| About this exercise |
Copy out, exactly as given, every line from the line with "Privacy Policy (577, 2540)" to the end of the listing, both of those lines included.

■ ■ ■ ■ ■

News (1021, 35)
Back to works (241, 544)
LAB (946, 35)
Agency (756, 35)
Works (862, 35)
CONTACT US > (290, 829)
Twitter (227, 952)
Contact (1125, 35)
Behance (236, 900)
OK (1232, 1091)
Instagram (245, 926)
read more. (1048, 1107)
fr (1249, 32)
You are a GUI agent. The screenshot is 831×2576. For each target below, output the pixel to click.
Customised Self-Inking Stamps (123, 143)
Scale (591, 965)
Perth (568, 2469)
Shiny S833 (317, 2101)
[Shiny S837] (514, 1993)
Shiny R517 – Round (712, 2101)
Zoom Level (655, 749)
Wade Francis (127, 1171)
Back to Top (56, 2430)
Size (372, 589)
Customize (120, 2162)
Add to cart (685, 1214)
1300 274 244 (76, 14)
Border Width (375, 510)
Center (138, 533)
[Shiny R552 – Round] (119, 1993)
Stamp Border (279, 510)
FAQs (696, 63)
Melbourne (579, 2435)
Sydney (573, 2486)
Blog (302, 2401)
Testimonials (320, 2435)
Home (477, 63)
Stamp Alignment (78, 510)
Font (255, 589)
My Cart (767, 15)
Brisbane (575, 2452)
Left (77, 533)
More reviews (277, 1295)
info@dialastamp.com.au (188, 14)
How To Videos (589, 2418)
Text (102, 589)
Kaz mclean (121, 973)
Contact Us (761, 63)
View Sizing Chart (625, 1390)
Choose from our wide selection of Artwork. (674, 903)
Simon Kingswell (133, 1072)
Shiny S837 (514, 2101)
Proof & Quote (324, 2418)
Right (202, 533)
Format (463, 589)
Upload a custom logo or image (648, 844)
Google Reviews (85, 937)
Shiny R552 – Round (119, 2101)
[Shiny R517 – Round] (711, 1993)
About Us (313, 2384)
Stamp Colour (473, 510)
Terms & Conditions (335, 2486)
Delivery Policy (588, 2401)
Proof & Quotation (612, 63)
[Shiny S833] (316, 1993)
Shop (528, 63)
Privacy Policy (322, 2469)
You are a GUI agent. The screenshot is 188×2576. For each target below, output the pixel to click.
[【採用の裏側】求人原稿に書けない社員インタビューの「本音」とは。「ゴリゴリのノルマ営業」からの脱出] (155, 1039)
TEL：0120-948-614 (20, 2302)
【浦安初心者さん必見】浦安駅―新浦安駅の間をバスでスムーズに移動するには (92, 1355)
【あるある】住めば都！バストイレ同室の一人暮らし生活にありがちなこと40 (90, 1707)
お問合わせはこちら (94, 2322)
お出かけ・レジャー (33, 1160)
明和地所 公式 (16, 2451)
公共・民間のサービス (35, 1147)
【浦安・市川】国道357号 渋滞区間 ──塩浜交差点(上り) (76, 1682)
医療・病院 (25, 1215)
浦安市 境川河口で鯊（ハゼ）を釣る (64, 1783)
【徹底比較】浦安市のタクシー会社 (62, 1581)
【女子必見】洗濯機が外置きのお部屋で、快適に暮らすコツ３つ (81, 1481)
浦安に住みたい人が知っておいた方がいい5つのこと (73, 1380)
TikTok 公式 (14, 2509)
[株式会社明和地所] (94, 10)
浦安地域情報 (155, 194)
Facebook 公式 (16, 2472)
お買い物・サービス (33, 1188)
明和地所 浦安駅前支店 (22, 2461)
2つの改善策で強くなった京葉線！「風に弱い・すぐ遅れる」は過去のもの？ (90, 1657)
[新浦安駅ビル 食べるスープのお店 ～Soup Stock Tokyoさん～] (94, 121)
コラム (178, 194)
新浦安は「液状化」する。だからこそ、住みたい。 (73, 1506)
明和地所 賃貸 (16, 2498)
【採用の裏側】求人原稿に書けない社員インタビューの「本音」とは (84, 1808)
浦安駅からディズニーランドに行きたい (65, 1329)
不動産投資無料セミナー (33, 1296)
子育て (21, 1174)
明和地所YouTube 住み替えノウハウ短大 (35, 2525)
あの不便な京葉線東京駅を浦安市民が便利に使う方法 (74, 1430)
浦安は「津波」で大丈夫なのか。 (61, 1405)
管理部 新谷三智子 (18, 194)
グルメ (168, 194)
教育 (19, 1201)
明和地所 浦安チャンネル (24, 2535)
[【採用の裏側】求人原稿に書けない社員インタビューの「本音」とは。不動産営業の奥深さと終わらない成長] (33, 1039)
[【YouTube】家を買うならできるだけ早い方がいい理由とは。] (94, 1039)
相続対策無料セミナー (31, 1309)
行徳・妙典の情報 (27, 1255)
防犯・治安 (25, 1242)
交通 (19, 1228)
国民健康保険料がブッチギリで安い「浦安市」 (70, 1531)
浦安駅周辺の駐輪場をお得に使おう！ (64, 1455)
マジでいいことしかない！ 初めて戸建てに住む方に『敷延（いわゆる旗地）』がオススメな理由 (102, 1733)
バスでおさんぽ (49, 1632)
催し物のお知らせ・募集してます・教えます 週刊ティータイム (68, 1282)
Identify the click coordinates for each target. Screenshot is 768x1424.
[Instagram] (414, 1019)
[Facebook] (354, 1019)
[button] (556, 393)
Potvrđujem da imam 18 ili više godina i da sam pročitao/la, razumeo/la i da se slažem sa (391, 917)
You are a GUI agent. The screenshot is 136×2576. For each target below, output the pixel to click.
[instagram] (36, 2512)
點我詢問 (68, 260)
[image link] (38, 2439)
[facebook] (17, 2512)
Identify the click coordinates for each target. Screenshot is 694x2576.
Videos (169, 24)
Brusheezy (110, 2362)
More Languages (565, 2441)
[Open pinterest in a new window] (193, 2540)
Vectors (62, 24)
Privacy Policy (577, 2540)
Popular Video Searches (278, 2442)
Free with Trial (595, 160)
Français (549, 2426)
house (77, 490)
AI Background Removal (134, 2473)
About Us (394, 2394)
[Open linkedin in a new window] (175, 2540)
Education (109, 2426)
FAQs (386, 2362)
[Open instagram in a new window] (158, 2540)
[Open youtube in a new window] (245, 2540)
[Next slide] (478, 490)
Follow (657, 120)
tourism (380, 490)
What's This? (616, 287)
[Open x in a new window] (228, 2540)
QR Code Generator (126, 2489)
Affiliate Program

■ ■ ■ ■ ■

| Your response |
Privacy Policy (577, 2540)
Popular Video Searches (278, 2442)
Free with Trial (595, 160)
Français (549, 2426)
house (77, 490)
AI Background Removal (134, 2473)
About Us (394, 2394)
[Open linkedin in a new window] (175, 2540)
Education (109, 2426)
FAQs (386, 2362)
[Open instagram in a new window] (158, 2540)
[Open youtube in a new window] (245, 2540)
[Next slide] (478, 490)
Follow (657, 120)
tourism (380, 490)
What's This? (616, 287)
[Open x in a new window] (228, 2540)
QR Code Generator (126, 2489)
Affiliate Program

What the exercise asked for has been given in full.